Un’inchiesta scottante

Le smentite di Zhengfei non hanno mai convinto fino in fondo gli Stati Uniti, che, dopo una lunga inchiesta di Bloomberg, saranno ancora più convinti di essere nel giusto. Secondo quanto riportato dalla testata americana, Huawei ha collaborato e continuerebbe a collaborare con l’Esercito Popolare di Liberazione cinese, tanto che negli ultimi dieci anni l’azienda di Shenzen avrebbe realizzato almeno dieci progetti di ricerca a stretto contatto con il personale delle forze armate. I temi citati nel dossier sono scottanti perché riguardano i settori economici che la Cina sta utilizzando per diventare la principale potenza del mondo: intelligenza artificiale, geolocalizzazione satellitare e altro ancora.

Progetti civili e miltiari

Huawei, dunque, non sarebbe in collusione con Pechino solo per quanto riguarda smartphone e rete 5G, ma anche per altri progetti utilizzabili sia per scopi civili che militari.
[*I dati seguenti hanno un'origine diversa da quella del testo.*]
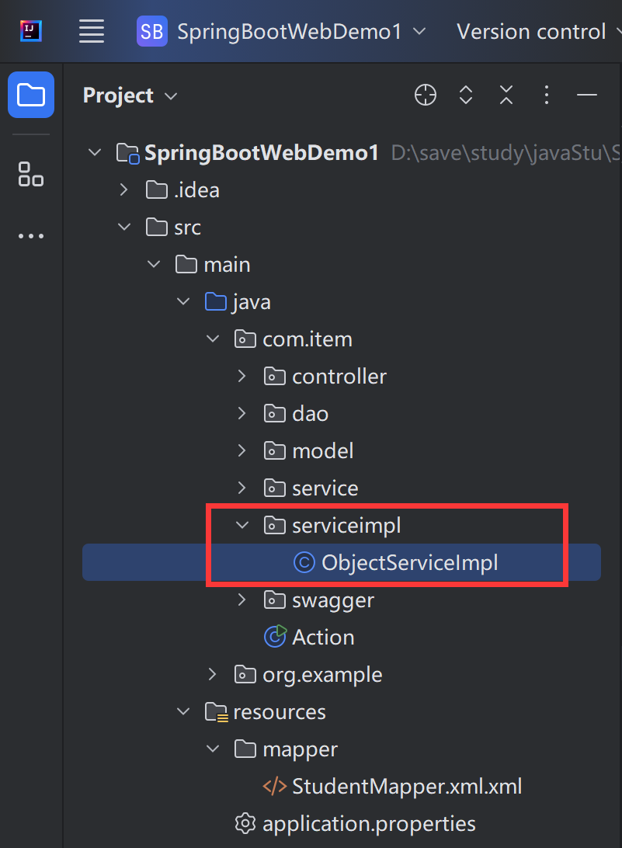Collapse the resources folder
Screen dimensions: 622x848
pos(183,712)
Alcuni dipendenti di Huawei Technologies Co. avrebbero collaborato con i membri di vari organi dell’esercito cinese in attività altamente sensibili, che comprendono l’intelligenza artificiale e le comunicazioni radio. Nel rapporto sono stati citati due soggetti coinvolti: la Commissione militare centrale, cioè l’organo più importante dell’esercito, e la National University of Defense Technology. Entrambi avrebbero operato per estrarre e classificare una raccolta di immagini satellitari e coordinate geografiche.

Le smentite dell’azienda

Interpellato da Bloomberg sulla vicenda, il portavoce dell’azienda, Glenn Schloss, ha respinto in toto la ricostruzione americana. “Huawei – ha specificato Schloss – non è a conoscenza del fatto che i suoi dipendenti pubblichino documenti di ricerca a titolo personale. Inoltre Huawei non ha alcuna collaborazione o partnership con le istituzioni affiliate all’esercito. L’azienda sviluppa e produce solo prodotti di comunicazione conformi agli standard civili in tutto il mondo e non personalizza i prodotti di ricerca e sviluppo per i militari”. Il legale Huawei ha ribadito quanto detto da Schloss mentre nessun commento è arrivato dal Ministero della Difesa cinese.
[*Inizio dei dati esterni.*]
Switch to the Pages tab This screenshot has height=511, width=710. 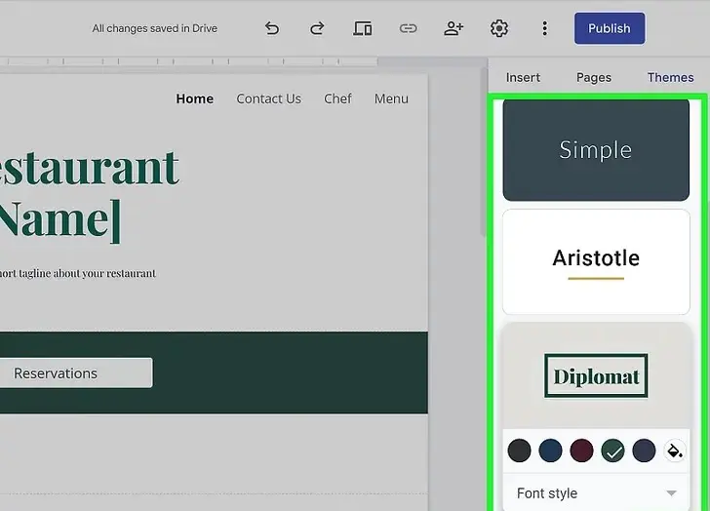(x=594, y=77)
Una vicenda dai contorni sfumati

È necessario fare una precisazione. Le inchieste fin qui pubblicate non hanno mai dimostrato che Huawei abbia stretti legami con l’esercito cinese ma, semmai, che esiste un’area di sovrapposizione sfumata e dai contorni poco chiari tra una parte del personale dell’azienda e le forze armate. Dal canto suo Huawei ha più volte sottolineato come non abbia mai rivelato informazioni sensibili al governo, né le istituzioni le abbiano mai chiesto niente. Nel frattempo in Cina hanno ribaltato la questione facendo notare alla stampa internazionale che anche negli Stati Uniti esistono, per alcune aziende, molte fonti di finanziamento, compreso quello militare: Pechino aspetta ancora una risposta.